We know that the coefficient of ${{x}^{r}}$ in the expansion of ${{\left( 1+x \right)}^{n}}\left( n\ge r \right)$ is ${}^{n}{{C}_{r}}$.
So, the co-efficient of the term ${{x}^{50}}$ in the expansion ${{\left( 1+x \right)}^{1002}}$ is ${}^{1002}{{C}_{50}}$.
∴ The coefficient of ${{x}^{50}}$ in the expression ${{\left( 1+x \right)}^{1000}}+2x{{\left( 1+x \right)}^{999}}+3{{x}^{2}}{{\left( 1+x \right)}^{998}}+......+1001{{x}^{1000}}$ is ${}^{1002}{{C}_{50}}$.

Note: We can see that the given problems contain a huge amount of calculation so, we need to perform each step carefully in order to avoid confusion and calculation mistakes.

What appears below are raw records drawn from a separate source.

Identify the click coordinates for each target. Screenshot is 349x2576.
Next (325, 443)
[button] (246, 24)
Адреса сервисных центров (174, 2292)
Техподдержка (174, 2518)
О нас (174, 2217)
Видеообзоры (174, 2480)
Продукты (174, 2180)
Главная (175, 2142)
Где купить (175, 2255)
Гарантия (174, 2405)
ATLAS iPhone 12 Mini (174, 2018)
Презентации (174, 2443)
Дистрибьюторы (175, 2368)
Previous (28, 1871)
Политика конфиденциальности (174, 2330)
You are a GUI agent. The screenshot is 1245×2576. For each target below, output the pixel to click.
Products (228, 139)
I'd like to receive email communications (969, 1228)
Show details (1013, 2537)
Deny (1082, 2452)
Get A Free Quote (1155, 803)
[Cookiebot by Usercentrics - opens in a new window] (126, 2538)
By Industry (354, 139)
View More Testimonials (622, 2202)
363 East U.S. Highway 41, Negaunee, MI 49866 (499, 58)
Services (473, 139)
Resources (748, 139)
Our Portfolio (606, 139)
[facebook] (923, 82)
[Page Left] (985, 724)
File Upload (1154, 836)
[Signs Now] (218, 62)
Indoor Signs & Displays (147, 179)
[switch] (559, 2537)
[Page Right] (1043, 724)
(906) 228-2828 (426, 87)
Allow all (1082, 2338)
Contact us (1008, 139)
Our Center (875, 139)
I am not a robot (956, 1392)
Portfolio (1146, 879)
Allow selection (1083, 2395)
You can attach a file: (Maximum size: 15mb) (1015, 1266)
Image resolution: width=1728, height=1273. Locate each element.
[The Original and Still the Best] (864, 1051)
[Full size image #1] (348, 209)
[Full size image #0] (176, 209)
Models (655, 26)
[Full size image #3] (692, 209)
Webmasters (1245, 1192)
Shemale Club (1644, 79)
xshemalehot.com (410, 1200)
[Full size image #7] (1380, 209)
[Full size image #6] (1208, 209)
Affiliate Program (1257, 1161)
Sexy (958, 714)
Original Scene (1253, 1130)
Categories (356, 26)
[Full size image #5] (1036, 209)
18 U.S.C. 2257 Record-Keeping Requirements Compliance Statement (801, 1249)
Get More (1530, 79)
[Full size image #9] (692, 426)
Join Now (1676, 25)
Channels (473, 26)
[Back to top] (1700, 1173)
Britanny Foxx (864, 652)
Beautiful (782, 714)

We can see that the given expression ${{\left( 1+x \right)}^{1000}}+2x{{\left( 1+x \right)}^{999}}+3{{x}^{2}}{{\left( 1+x \right)}^{998}}+......+1001{{x}^{1000}}$ resembles the arithmetic geometric progression with common difference 1 and common ratio $\dfrac{x}{1+x}$. So, we can use the sum of ‘n’ terms of arithmetic geometric progression is $\dfrac{a}{1-r}+\dfrac{dr\left( 1-{{r}^{n-1}} \right)}{{{\left( 1-r \right)}^{2}}}-\dfrac{\left[ a+\left( n-1 \right)d \right]{{r}^{n}}}{1-r}$ to find the sum which may involve heavy calculations. Here we have assumed that $x>0$ to apply the sum of ‘n’ terms in Geometric series.